What is required: Go through the entries below line by line and tally those holding "icon"; write only the tally.
[Data extract Boundary: Start]
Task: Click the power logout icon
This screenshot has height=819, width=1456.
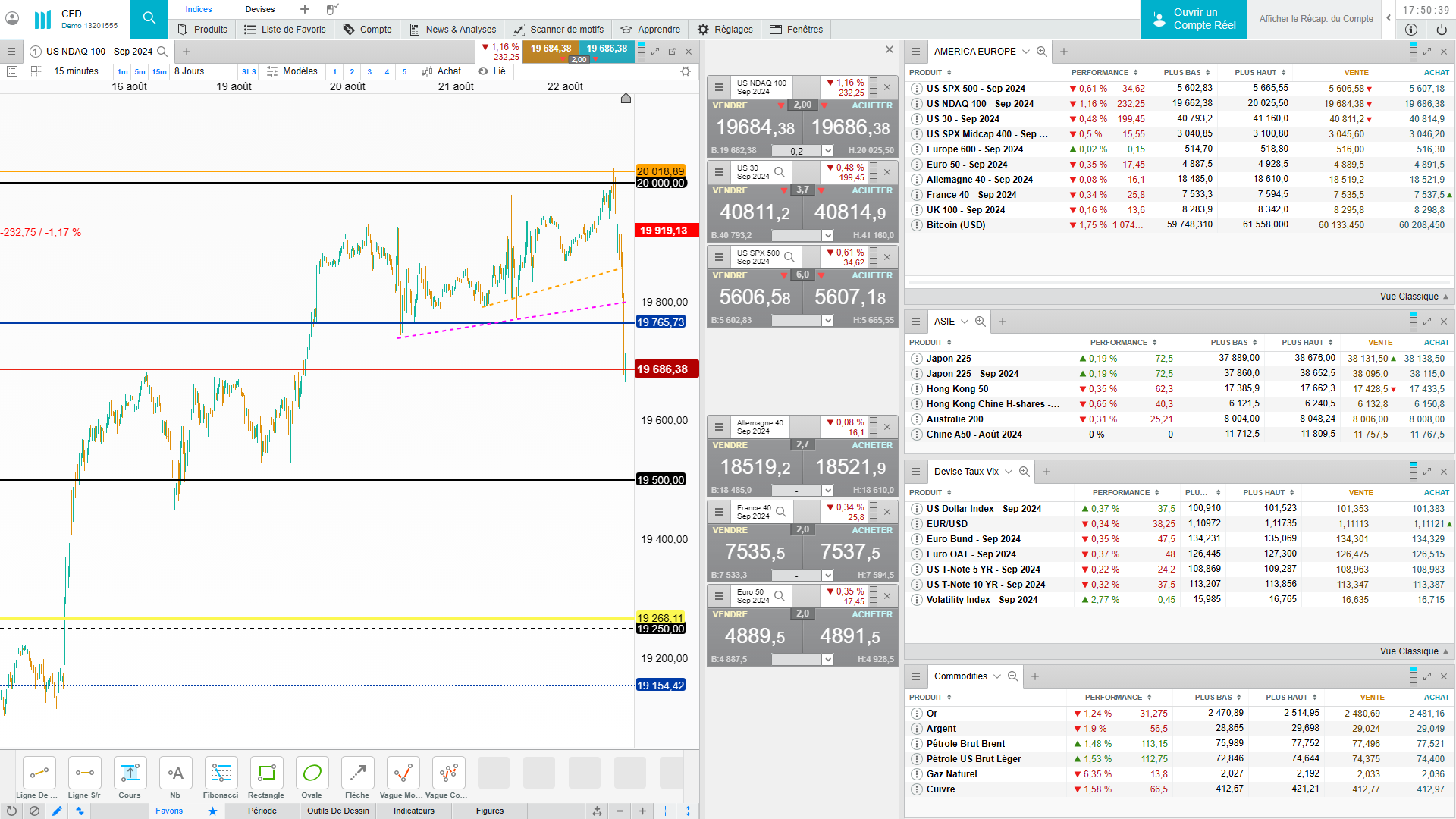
[Data extract Boundary: End]
[Data extract Boundary: Start]
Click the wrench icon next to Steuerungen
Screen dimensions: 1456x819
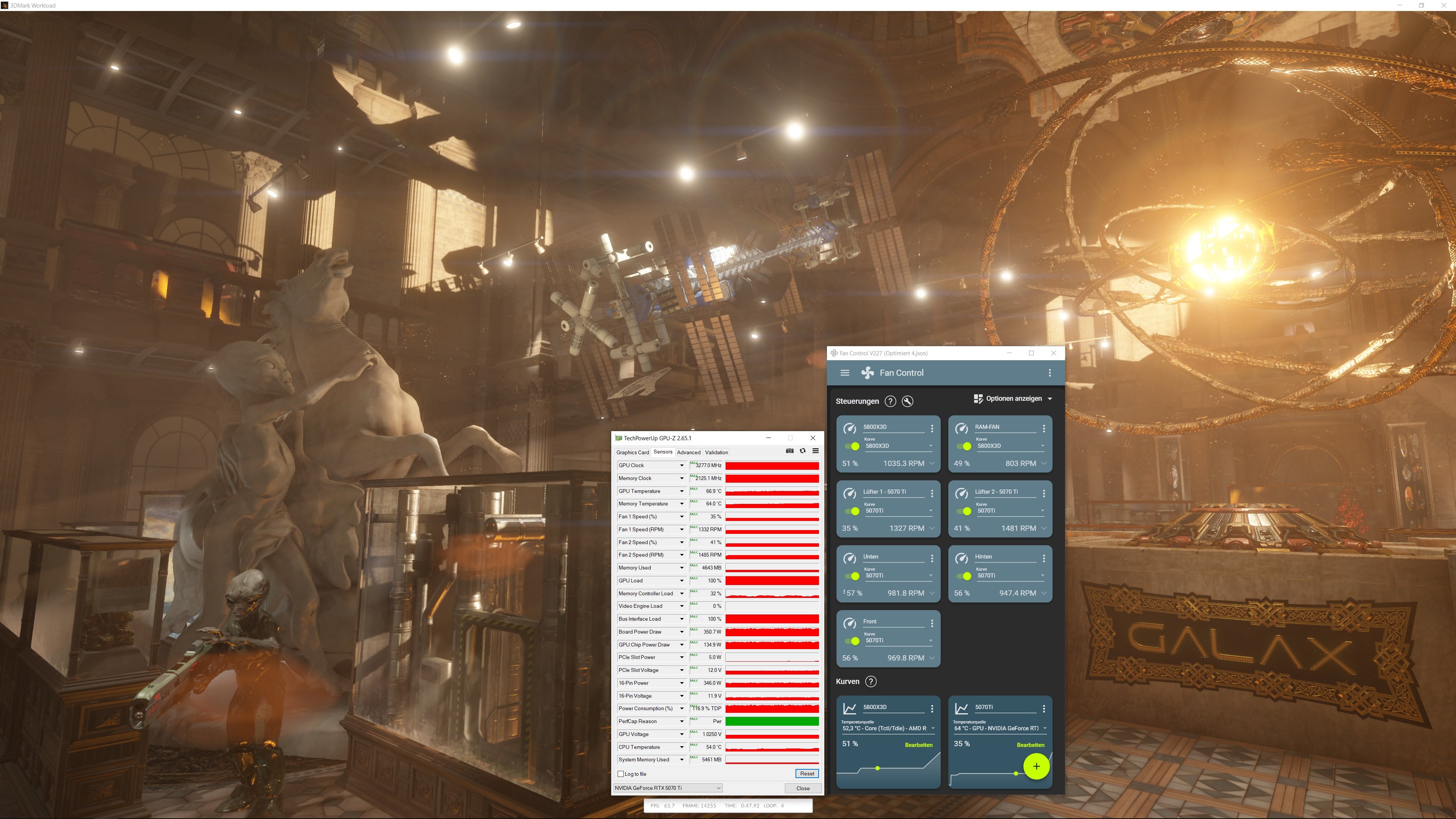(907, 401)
[Data extract Boundary: End]
Expected answer: 2